MBIA Tells Court Restructuring Protects All Policyholders
MBIA Inc. (MBI)’s 2009 restructuring was approved by New York regulators because it protected all policyholders, including the banks challenging the decision, a lawyer for the bond insurer told a trial judge.
Banks suing MBIA can’t prove their argument that the approval of the restructuring was “arbitrary and capricious,” Marc Kasowitz, an attorney with Kasowitz Benson Torres & Friedman LLP representing Armonk, New York-based MBIA, told a state judge today in Manhattan.
“The banks are throwing as much money as they can at the wall in the hope that something will stick,” Kasowitz said.
Justice Barbara Kapnick of state Supreme Court is hearing a nonjury trial on claims by Bank of America Corp. and Societe Generale SA (GLE) that the February 2009 approval of MBIA’s proposal by then-Superintendent Eric Dinallo was based on inaccurate and incomplete information and should be annulled.

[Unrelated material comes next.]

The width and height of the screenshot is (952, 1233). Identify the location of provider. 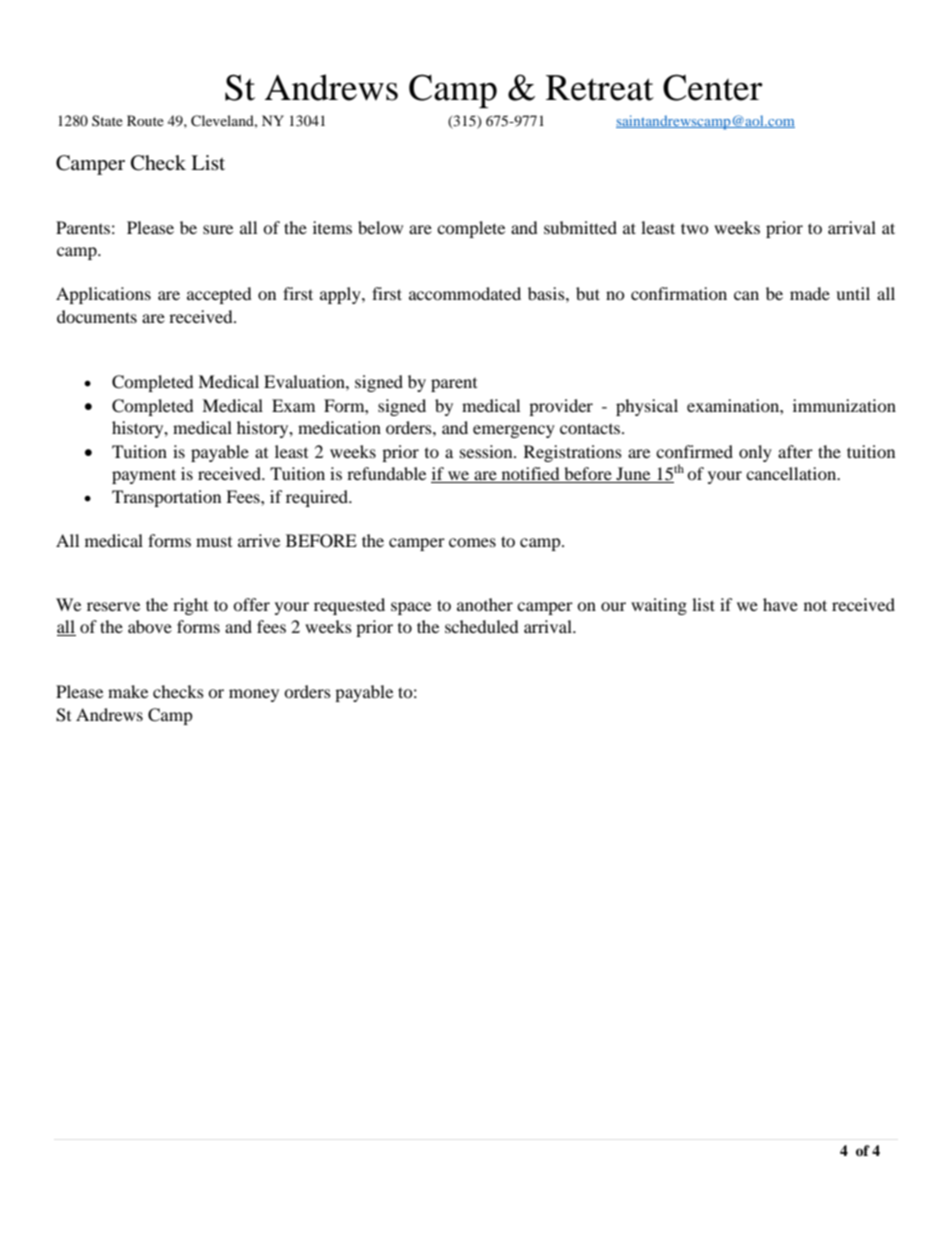
(561, 407).
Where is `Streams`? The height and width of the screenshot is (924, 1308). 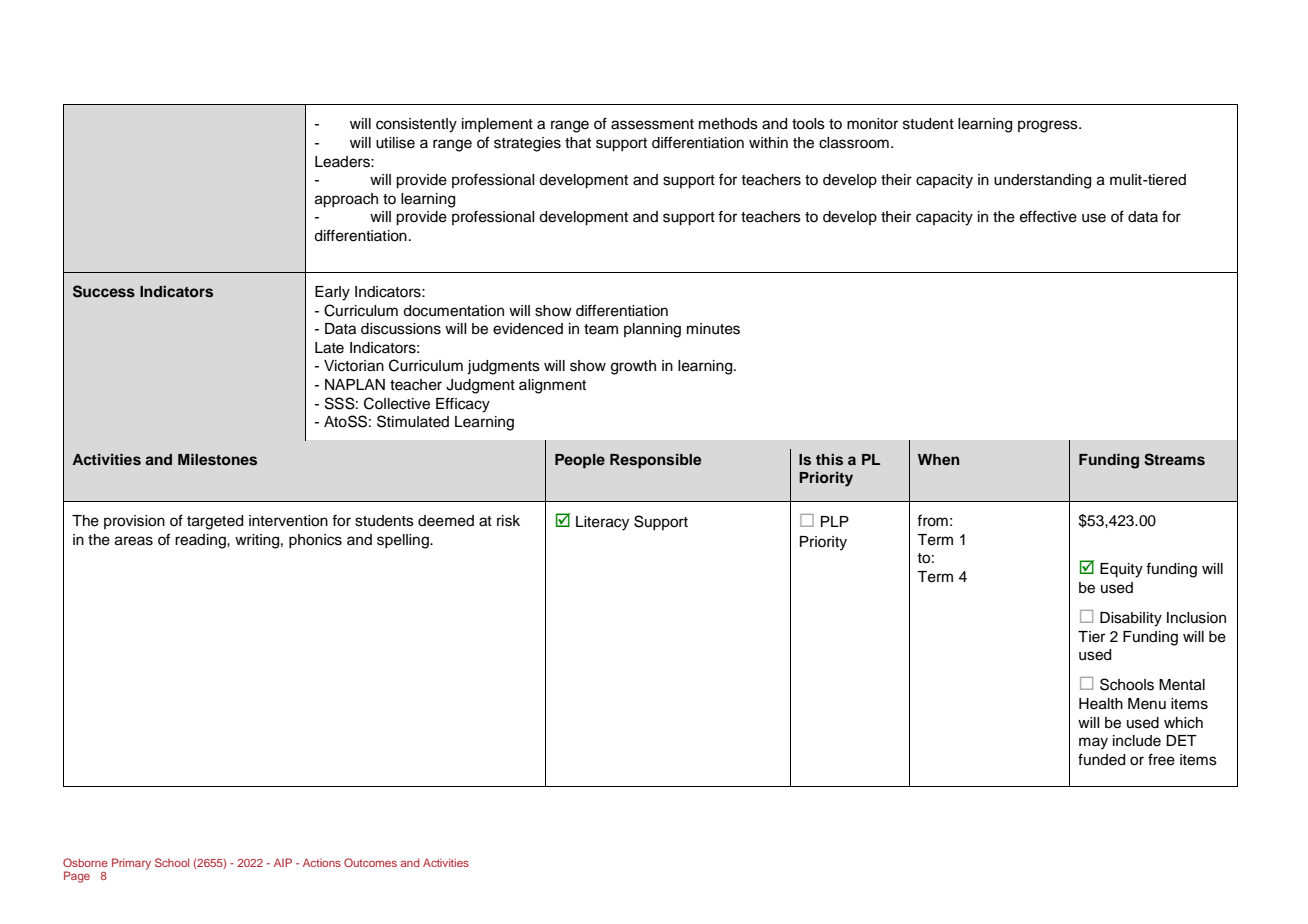 Streams is located at coordinates (1174, 459).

More than a dozen financial institutions sued MBIA and the state insurance department in 2009 over the restructuring. Bank of America and Societe Generale are the only banks left in the litigation after JPMorgan Chase & Co., Morgan Stanley, UBS AG and other banks dropped out.
The banks claim the restructuring exposed them to losses as policyholders by transferring $5 billion in assets out of an MBIA unit that insured risky mortgage debt.
The case being tried by Kapnick is a challenge to the approval brought under the state’s Article 78 law, which allows challenges of administrative decisions. Bank of America and Societe Generale have another lawsuit pending against MBIA, and MBIA is suing Bank of America over mortgage loans.
David Holgado, a lawyer in state Attorney General Eric Schneiderman’s office, earlier this week asked Kapnick to dismiss the lawsuit, saying the approval was rational and based on an “extraordinary” analysis by a former Insurance Department official, Jack Buchmiller.
The banks have argued that Buchmiller’s analysis was rushed and based on inaccurate and incomplete information provided by the company.
Kasowitz said the approval was based on a yearlong state investigation that included weeks of on-site review at MBIA’s headquarters by Buchmiller and other department officials, who had so much access to the company that they were given internal e-mail addresses.
“These people who were reviewing MBIA’s financials had close and unfettered access,” Kasowitz said.
The banks’ arguments that the restructuring was a “secret plan” about which they weren’t notified conflicts with statements issued in February 2008 after MBIA announced the proposal, including a Bank of America equity research note that said it was “feasible and reasonable,” Kasowitz said.
“This secrecy argument turns out to be absolutely false,” Kasowitz said. “The banks knew all along about the proposed transformation.”
The trial began May 15 and is expected to last two to four weeks. Lawyers for the banks made their opening statements last week, and attorneys for the state completed theirs earlier this week. Kasowitz is scheduled to continue his arguments when the proceedings resume on May 29.
Separately, MBIA won access to documents the bond insurer is seeking in its lawsuit against Bank of America and its Countrywide Financial unit over mortgage loans. MBIA says the information is relevant to claims that it insured loans that were riskier than promised.
New York State Supreme Court Justice Eileen Bransten ordered Countrywide to produce materials about fraud investigations by a former employee who was fired and accusations by an ex-employee of fraud in Countrywide’s loan origination process, according to a decision filed today and dated May 15. The judge also ordered the production of meeting minutes of three Countrywide senior management committees.
The cases are ABN Amro Bank v. Dinallo, 601846-2009; ABN Amro v. MBIA, 601475/2009; and MBIA Insurance v. Countrywide, 602825/2008; New York state Supreme Court (Manhattan).